Over the formal objections of Secretary of the Army John Marsh, the cremated remains of the man who laid siege to the Washington Monument last week were interred yesterday in Arlington National Cemetery.
Norman David Mayer, 66, an antinuclear activist killed by police gunfire Dec. 8 after he threatened to explode 1,000 pounds of dynamite at the base of the monument, was interred at the request of his family "without honors, service or attendance."
As a partially disabled World War II Navy veteran, Mayer qualified to have his ashes interred in the columbarium or vault at Arlington. Under the cemetery's complicated rules of eligibility, Mayer's body, had it not been cremated, would have been ineligible for burial because of space limitations at the prestigious burial ground.
Marsh, in a statement yesterday, said burial at the cemetery "is not only a privilege but an honor" and the "Army further feels that those who participate in acts inconsistent with such honor should not be accorded the privilege." Marsh added that "the Army has no choice under existing regulations but to accede to the family's request."
Aubrey Mayer, the dead man's brother, said Army officials called him yesterday to try to dissuade him from having his brother interred at Arlington.
Col. Jamie Walton, an Army spokesman, acknowledged yesterday that cemetery superintendent Ray Costanza "did call the brother to see if he would accept any option other than Arlington." When Aubrey Mayer insisted on Arlington, the spokesman said, cemetery officials proceeded with interment.
At his home in Los Alamitos, Calif., Mayer's brother said an Army official, who identified himself as "a deputy secretary of defense," said the government did not want Mayer buried at Arlington because "of what he did."
Aubrey Mayer, himself a retired career Army sergeant, said he told the official he saw no reason for his brother not to be buried at the cemetery. "As far as I'm concerned he was a disabled veteran and entitled to that privilege," he said.
Walton denied that any official other than the cemetery superintendent called Aubrey Mayer. He also said the Army did not pressure Mayer to have his brother buried elsewhere. "There was no dissuasion," Walton said.
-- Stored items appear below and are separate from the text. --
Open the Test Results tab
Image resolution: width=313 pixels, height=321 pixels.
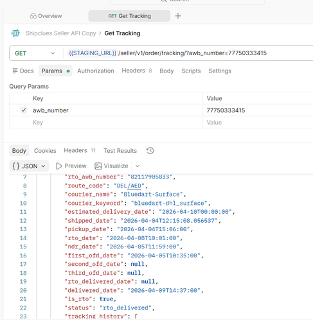pos(120,151)

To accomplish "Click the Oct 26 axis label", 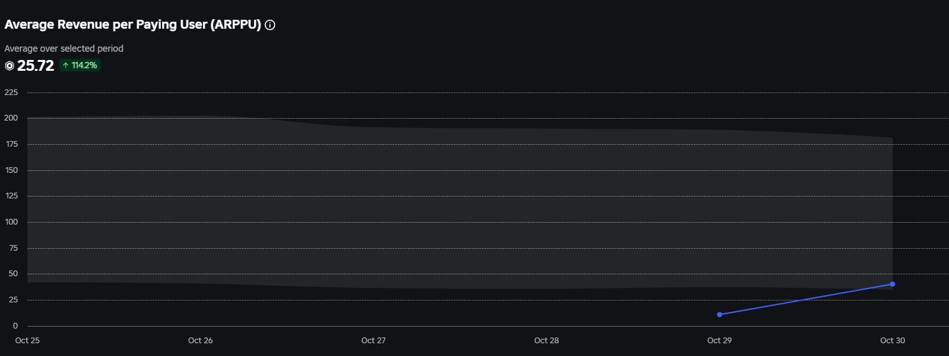I will pos(200,341).
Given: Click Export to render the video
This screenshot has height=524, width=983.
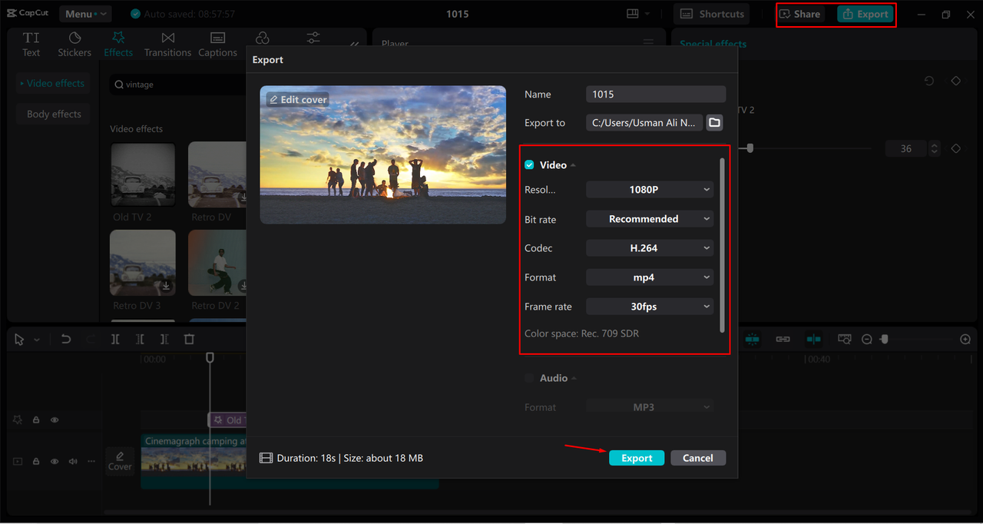Looking at the screenshot, I should click(637, 457).
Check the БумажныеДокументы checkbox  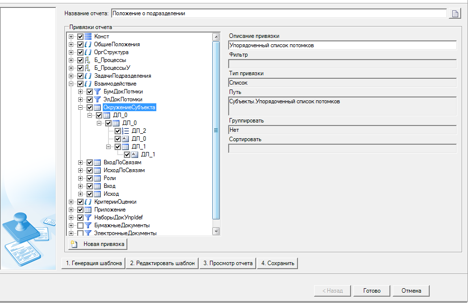coord(80,225)
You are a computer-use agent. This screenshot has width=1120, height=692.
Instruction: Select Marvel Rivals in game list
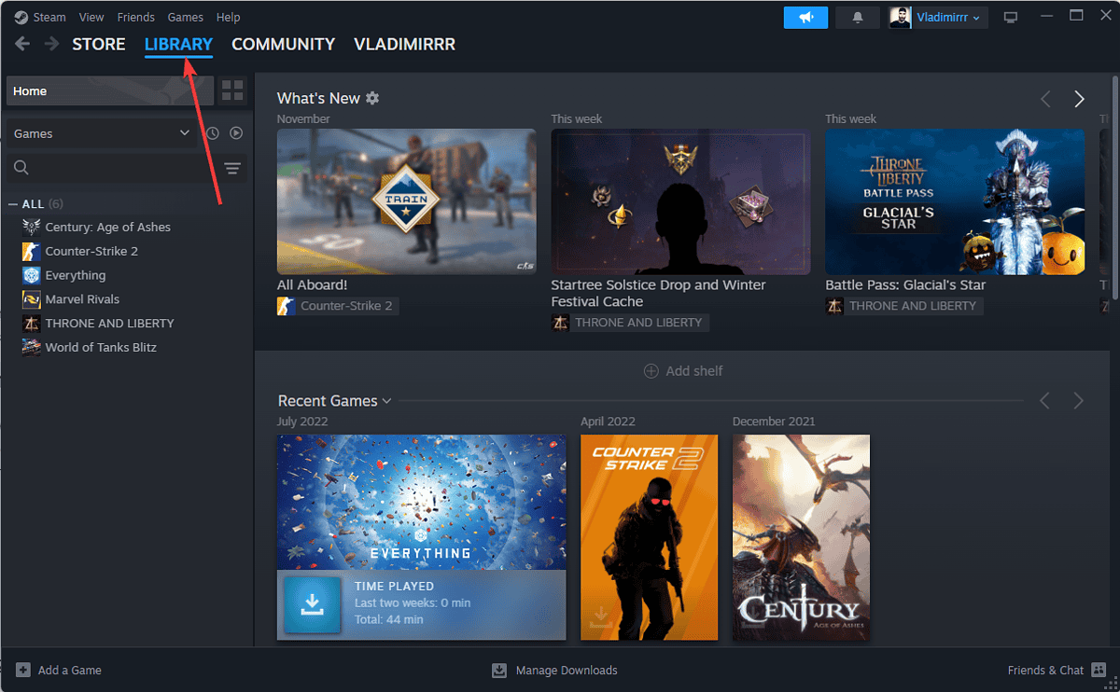pos(82,299)
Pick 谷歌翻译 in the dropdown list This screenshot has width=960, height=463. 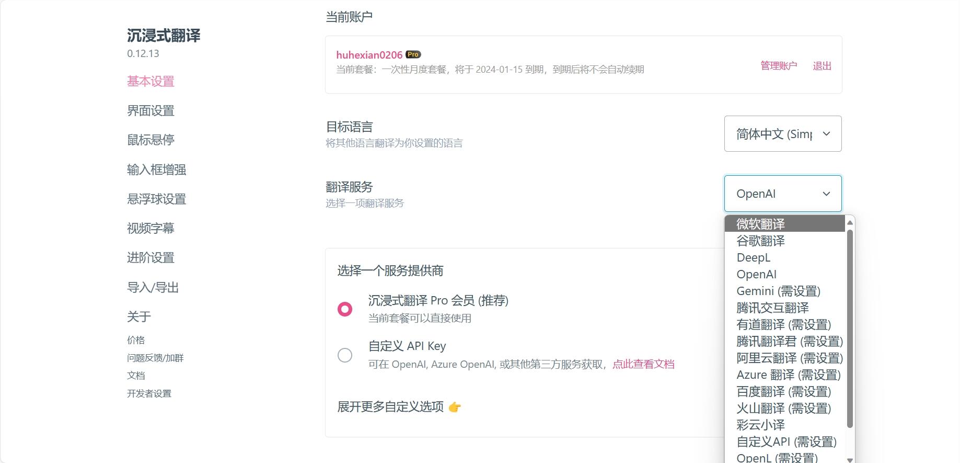[784, 241]
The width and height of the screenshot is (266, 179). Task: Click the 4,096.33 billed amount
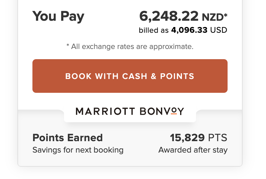(x=189, y=30)
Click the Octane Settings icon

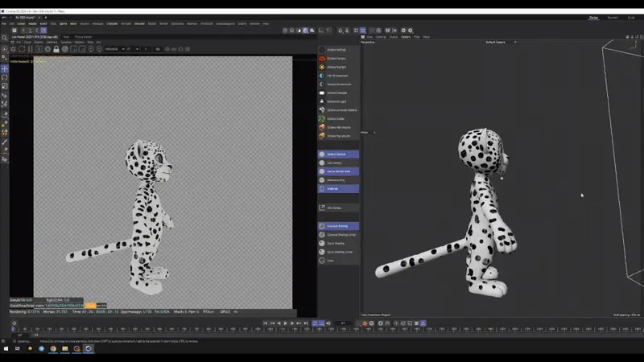(322, 49)
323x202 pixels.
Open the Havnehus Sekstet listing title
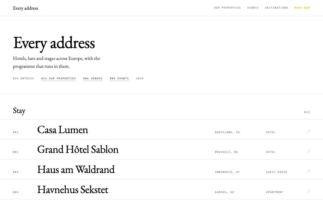click(x=73, y=190)

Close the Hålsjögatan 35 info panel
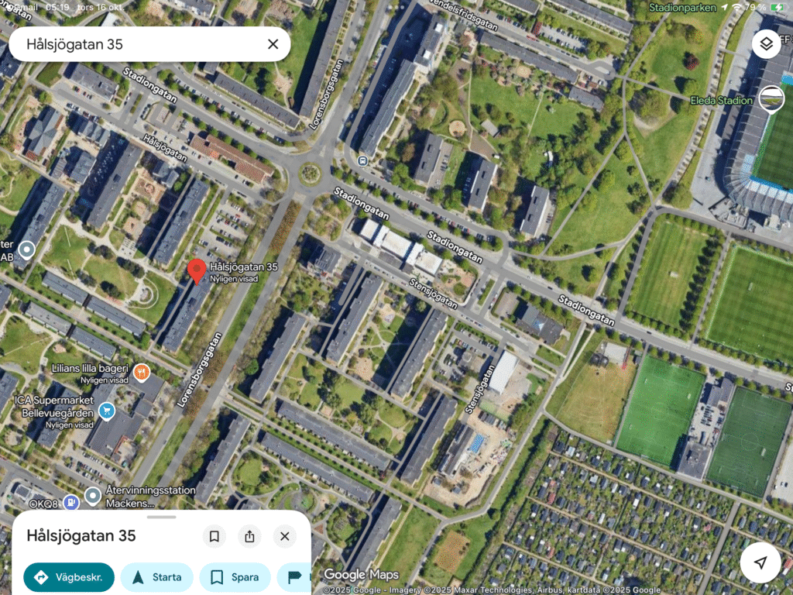click(285, 536)
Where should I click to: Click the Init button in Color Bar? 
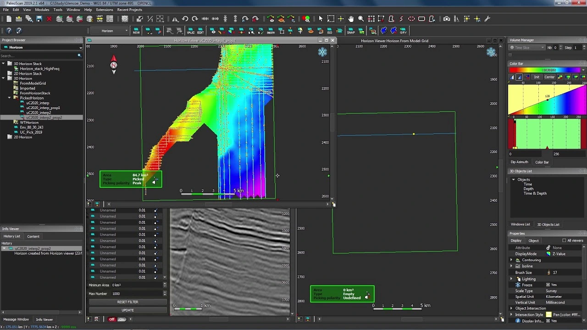(x=536, y=77)
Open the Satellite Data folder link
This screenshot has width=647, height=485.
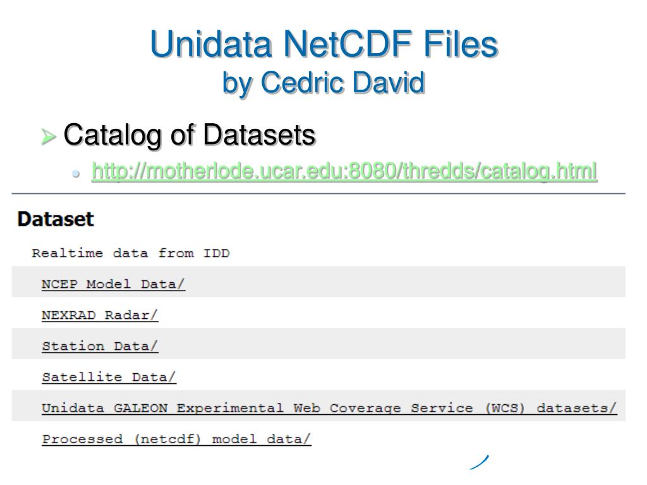(x=109, y=377)
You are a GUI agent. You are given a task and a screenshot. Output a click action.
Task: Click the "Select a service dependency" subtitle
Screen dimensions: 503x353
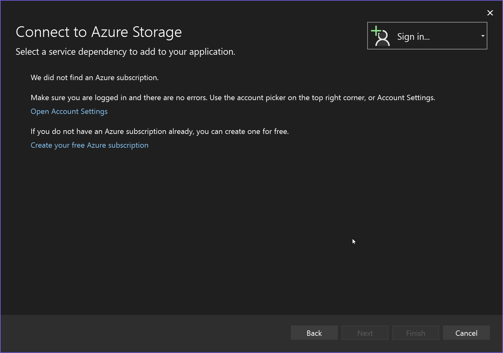(125, 52)
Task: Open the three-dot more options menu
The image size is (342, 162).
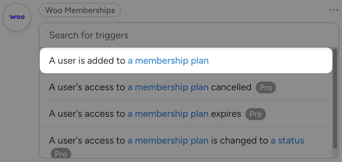Action: coord(334,10)
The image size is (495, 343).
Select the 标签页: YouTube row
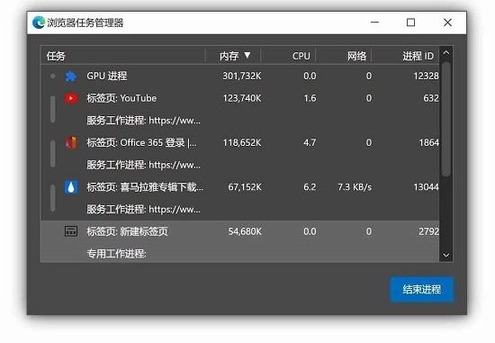(240, 98)
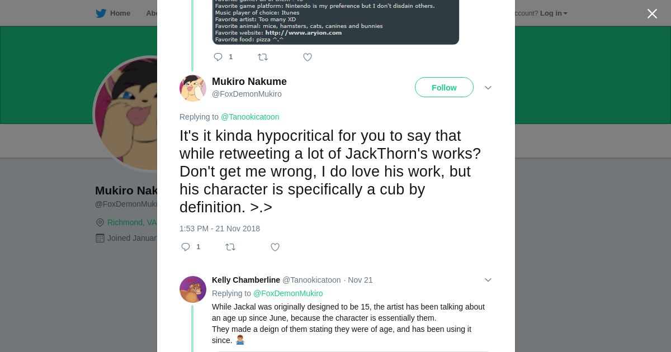Click the Twitter bird Home icon
Screen dimensions: 671x352
101,13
The Army has tried before to prevent the burial at Arlington of veterans it deemed undeserving. In a highly publicized affair in the late 1960s, the Army objected to the burial of Robert Thompson, an Army veteran awarded a Distinguished Service Cross during World War II.
After the war Thompson became New York State chairman of the U.S. Communist Party and was convicted in federal court for advocating the violent overthrow the government.
After a three-year legal fight, Thompson was buried at Arlington in 1968 when a U.S. Court of Appeals decision ruled that the Army did not have the authority to prevent it.
Norman Mayer was cremated Wednesday, after his brother and nephew flew to Washington to identify the body and make funeral arrangements. Aubrey Mayer said yesterday he returned home on Thursday with the understanding that his brother's ashes would be interred at Arlington.
"I would never have left if this wasn't settled," he said.
Mayer was shot by U.S. Park Police after a 10-hour siege during which he made bogus claims of having dynamite and an accomplice. He was struck four times and died from a bullet that hit him in the left temple after he began to drive his van away from the monument.